Just as there is a cottage industry perpetually predicting Russia’s economic collapse, there is its mirror image insisting that expecting a crisis is foolish. The latter camp is correct, at least insofar as whatever might constitute an economic crisis will not arrive as a predictably foreseeable chain of events—at least if we define crisis as a rupture so disruptive that it materially alters the regime’s ability to sustain the war or its own existence. Rather than rupture, we are better served by thinking in terms of continuums.
Much of the imperviousness that skeptics of «crisis» attribute to the Russian economy stems from the assumption that meaningful wealth gains from the 2023 boom created a margin of safety—the kind of logic that underpins the «death zone» argument, which the regime is exhausting, albeit slowly. Yet those gains are nowhere to be found substantively in the data, whether nationally aggregated or otherwise. Aleksandr Novak’s claim that falling inflation forms a base for economic growth is an old trope among policymakers, dating back to responses to the Global Financial Crisis. In Russia, inflation and its interaction with the effect of imports on the ruble’s value have always been meaningfully correlated with nominal wage growth. We have exited the phase of the continuum that delivered strong nominal growth without real growth, and slid instead into weak nominal growth accompanied by steepening real-terms declines.
Low inflation means low nominal wage growth—a sustainable dynamic in a normal economy (if a weak equilibrium for growth), but one that makes less sense as a growing swathe of businesses swing from profit to loss. January data showed businesses imported just $ 1 billion of goods through parallel import schemes—half the average level seen in 2025. Juxtapose these declining import figures with signs that the regime is squeezing more industrial production out of the economy, and the pattern is clear: people are consuming less because they are earning less. Businesses are buying less because they are earning less too. If 2025 gave us a year’s worth of data pointing to an emergent civilian recession, the early signs in 2026 suggest it is picking up speed—and there was never a margin of safety from prior real-income gains to fall back on.

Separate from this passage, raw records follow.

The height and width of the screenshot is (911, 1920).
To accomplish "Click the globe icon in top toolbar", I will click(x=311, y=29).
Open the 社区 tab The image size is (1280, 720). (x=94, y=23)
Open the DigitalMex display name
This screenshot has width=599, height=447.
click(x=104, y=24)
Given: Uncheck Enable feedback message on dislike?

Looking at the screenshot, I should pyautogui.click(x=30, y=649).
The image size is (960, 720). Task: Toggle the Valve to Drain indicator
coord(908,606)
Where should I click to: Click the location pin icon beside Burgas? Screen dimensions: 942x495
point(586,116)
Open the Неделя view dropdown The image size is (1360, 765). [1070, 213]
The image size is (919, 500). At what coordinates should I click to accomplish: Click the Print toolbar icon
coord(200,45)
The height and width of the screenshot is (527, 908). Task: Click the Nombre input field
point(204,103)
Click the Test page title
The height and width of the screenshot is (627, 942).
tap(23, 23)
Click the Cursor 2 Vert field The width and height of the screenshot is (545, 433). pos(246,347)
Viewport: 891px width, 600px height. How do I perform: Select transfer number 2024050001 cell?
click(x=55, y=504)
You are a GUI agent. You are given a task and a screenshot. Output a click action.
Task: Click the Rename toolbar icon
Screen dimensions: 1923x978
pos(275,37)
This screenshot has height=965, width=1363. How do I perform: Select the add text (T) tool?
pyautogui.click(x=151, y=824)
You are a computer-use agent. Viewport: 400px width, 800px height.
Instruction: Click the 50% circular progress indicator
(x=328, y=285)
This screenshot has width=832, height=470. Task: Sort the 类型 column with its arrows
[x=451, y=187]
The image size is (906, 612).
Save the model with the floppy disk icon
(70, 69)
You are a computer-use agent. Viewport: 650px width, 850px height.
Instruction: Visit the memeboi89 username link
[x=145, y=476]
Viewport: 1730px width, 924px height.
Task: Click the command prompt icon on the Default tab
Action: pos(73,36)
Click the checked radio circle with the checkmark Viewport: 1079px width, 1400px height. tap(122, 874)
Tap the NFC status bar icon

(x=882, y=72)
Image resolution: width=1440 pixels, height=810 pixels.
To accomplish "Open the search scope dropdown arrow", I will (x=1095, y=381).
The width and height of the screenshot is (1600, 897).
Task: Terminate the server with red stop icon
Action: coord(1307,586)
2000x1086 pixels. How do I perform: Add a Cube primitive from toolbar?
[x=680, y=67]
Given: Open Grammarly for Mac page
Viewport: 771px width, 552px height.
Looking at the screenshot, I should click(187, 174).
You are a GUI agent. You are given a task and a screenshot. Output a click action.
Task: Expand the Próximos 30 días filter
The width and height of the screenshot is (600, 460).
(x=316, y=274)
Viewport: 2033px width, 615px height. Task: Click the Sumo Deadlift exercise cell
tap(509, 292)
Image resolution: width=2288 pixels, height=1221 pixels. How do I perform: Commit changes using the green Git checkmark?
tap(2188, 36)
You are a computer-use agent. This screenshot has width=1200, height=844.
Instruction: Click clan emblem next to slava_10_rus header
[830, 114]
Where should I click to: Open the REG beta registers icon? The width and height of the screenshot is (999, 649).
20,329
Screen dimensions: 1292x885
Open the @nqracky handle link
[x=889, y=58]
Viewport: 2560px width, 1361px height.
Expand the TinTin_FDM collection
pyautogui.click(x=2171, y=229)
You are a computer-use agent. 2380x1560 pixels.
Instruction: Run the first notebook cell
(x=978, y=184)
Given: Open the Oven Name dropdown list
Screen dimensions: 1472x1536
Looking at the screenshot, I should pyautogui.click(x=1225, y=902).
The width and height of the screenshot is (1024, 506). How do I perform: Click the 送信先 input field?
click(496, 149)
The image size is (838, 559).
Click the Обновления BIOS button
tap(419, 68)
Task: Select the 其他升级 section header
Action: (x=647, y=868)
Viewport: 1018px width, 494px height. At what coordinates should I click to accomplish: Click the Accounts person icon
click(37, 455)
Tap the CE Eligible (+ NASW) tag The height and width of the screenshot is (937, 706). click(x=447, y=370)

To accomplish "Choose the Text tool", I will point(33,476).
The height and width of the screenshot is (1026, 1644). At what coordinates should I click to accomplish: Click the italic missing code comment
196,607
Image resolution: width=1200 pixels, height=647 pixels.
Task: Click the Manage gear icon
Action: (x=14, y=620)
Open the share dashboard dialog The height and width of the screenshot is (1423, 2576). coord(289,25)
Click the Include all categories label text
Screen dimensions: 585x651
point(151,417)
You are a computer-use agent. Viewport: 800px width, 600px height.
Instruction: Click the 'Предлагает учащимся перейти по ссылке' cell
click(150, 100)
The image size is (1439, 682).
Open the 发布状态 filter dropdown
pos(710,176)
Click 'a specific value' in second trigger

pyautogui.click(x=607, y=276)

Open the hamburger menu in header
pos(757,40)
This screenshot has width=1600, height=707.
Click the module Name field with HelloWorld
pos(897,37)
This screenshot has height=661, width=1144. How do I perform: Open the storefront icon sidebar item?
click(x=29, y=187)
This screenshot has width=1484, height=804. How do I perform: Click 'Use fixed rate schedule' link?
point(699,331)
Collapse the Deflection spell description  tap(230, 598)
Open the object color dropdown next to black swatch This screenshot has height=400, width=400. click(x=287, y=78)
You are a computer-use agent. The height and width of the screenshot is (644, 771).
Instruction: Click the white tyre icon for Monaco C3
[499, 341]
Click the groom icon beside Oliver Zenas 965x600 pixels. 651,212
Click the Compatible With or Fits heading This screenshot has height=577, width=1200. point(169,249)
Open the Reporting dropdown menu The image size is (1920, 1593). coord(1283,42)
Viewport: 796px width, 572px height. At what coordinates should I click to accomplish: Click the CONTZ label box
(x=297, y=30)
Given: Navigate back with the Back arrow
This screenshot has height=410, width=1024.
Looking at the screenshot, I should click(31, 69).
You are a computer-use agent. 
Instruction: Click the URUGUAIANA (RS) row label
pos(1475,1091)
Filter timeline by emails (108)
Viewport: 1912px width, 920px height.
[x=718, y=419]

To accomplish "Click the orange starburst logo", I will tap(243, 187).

There are also the unintended consequences of recruitment bonuses on the labor market. If payouts are rising for recruits even as the broader labor market and wage growth weaken, people are voting with their wallets: their lives will be worth more if they are to take the risk at the front. Hence the effect on incomes is more pronounced, skewing the data somewhat by sustaining a large pool of outliers who receive huge cash infusions into their bank accounts, while most people continue to see their wages fall in real terms (albeit at differing rates). Crisis or no crisis, the implication remains the same: Russians are growing poorer. Some are certainly richer than they were in 2021; some are getting by. But those insisting things are fine or merely muddling along have no compelling answer to the obvious question: where exactly has all the money gone if so many saw real-terms gains over the last four years?